Hitting the gym helps brand-building

Many a health club frequenter bemoans sugar. The sweet stuff is the enemy; and those who like to stay in shape know how to avoid it. In fact, fitness freaks are experts on all things healthy - and their opinion is gold.

Many a health club frequenter bemoans sugar. The sweet stuff is the enemy; and those who like to stay in shape know how to avoid it. In fact, fitness freaks are experts on all things healthy – and their opinion is gold.

At least, that’s the attitude Equal brand sweeteners took when it approached Toronto’s event marketing company Consolidated Marketing Group (CMG) to poll the health-conscious about their thoughts on sweeteners.

CMG went to Ontario health and fitness clubs during the first week of February to the first week of March, set up displays in the front entrances, gave out sample packets to take home and discovered that Equal is indeed tops in the world of sugar substitutes.

‘This was a very focused program, we wanted to get the pulse of what women were thinking,’ says Toro Bustamente, CMG’s MD.

Equal’s core demo is women aged 18 to 34. In major chains like Mississauga, Ont.-based Premier Fitness, women filled out a ballot that asked them if they purchased sugar replacements: 66% said yes. Other questions included which brands were bought. Equal was first at 36%, followed by Sugar Twin, Sweet & Low and Splenda. (Sugar was still up there, though, at 19%.) When asked if they would purchase Equal again, 50% said yes, while 24% said probably.

Respondents who gave their addresses were added to the ‘Club Equal’ database for future promotions; 390 women joined, and were entered into a draw for two tickets to the Caribbean.

‘Instead of setting up in a general shopping place where there’s lots of clutter, we found places where people are more willing to offer an opinion,’ Bustamente says. ‘If you make it relevant, people are more apt to engage you.’

Health club sampling is quickly becoming popular. Members are mostly like-minded and are a captive audience, much like movie theatre viewers.

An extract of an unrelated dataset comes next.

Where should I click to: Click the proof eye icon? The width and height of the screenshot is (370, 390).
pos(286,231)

A recent study conducted by the Promotion Marketing Association Product Sampling and Demonstration Council in New York found that 25% of gym-goers received an in-house sample last year, and 68% said they were excited about getting the sample. Those samples led to 71% of all participants to purchase the product.

Bustamente says targeting places where prospective demographics can be found is a common practice for CMG. The company has completed similar promotions for Quaker rice cakes in health clubs; it has sampled hot chocolate at the bottom of ski hills and has promoted dental gum at entrances of drugstore chains.

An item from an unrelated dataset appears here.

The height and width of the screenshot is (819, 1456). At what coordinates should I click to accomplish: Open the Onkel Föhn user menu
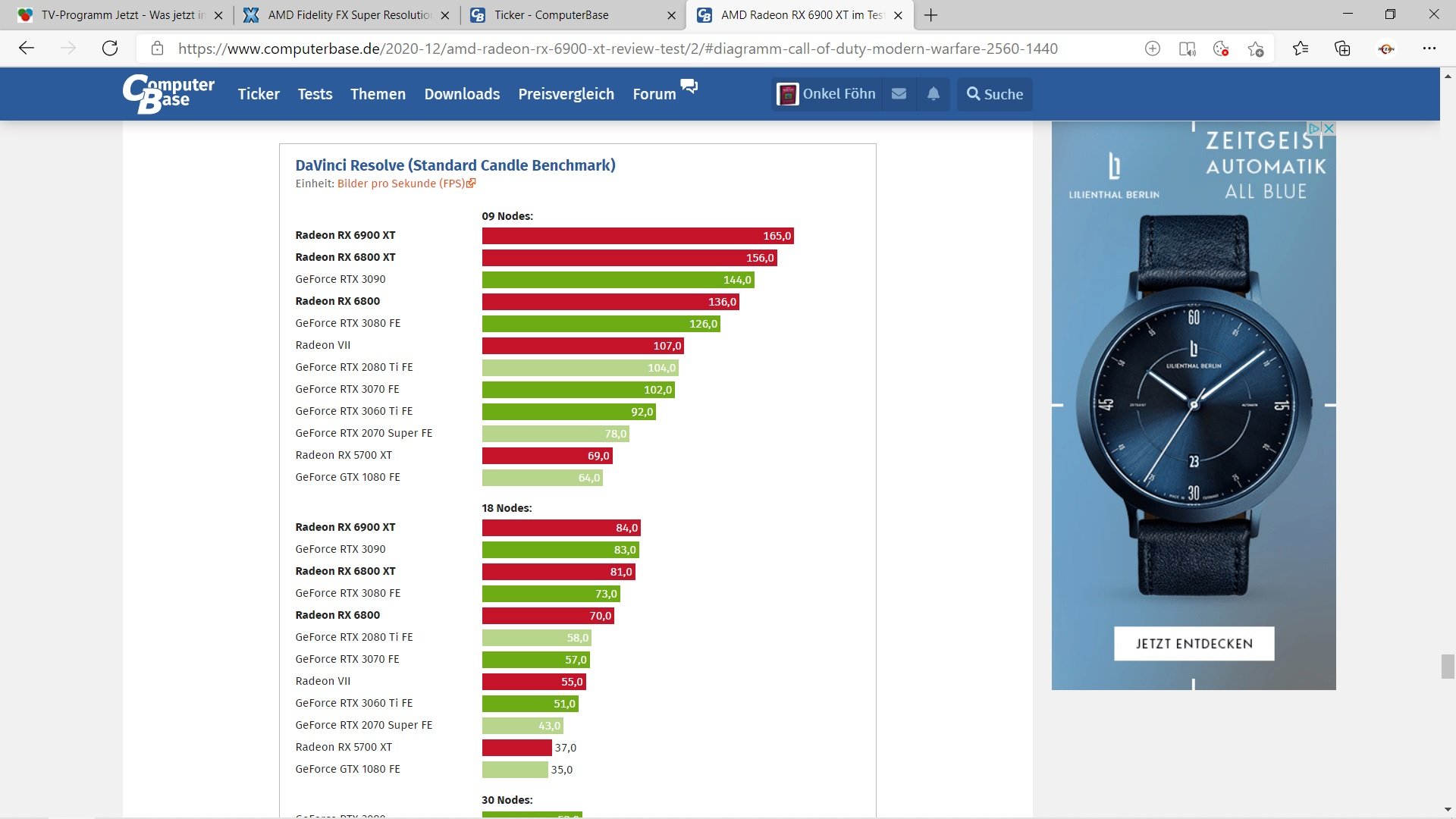click(827, 94)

While CMG’s vision is to search out captive respondents, Bustamente’s next location could be a little too captive.

‘In the fall, we want to try sampling in taxi cabs – it gives you an intimate moment with the consumer,’ he says, noting that on average, 18- to 49-year-old men and women spend 10 to 15 minutes per ride. ‘Let’s say you didn’t have time for breakfast this morning and you get in your cab and the driver offers you a fruit bar and a coupon. We look at diverse ways like this for people to sample where a product can be most effective.’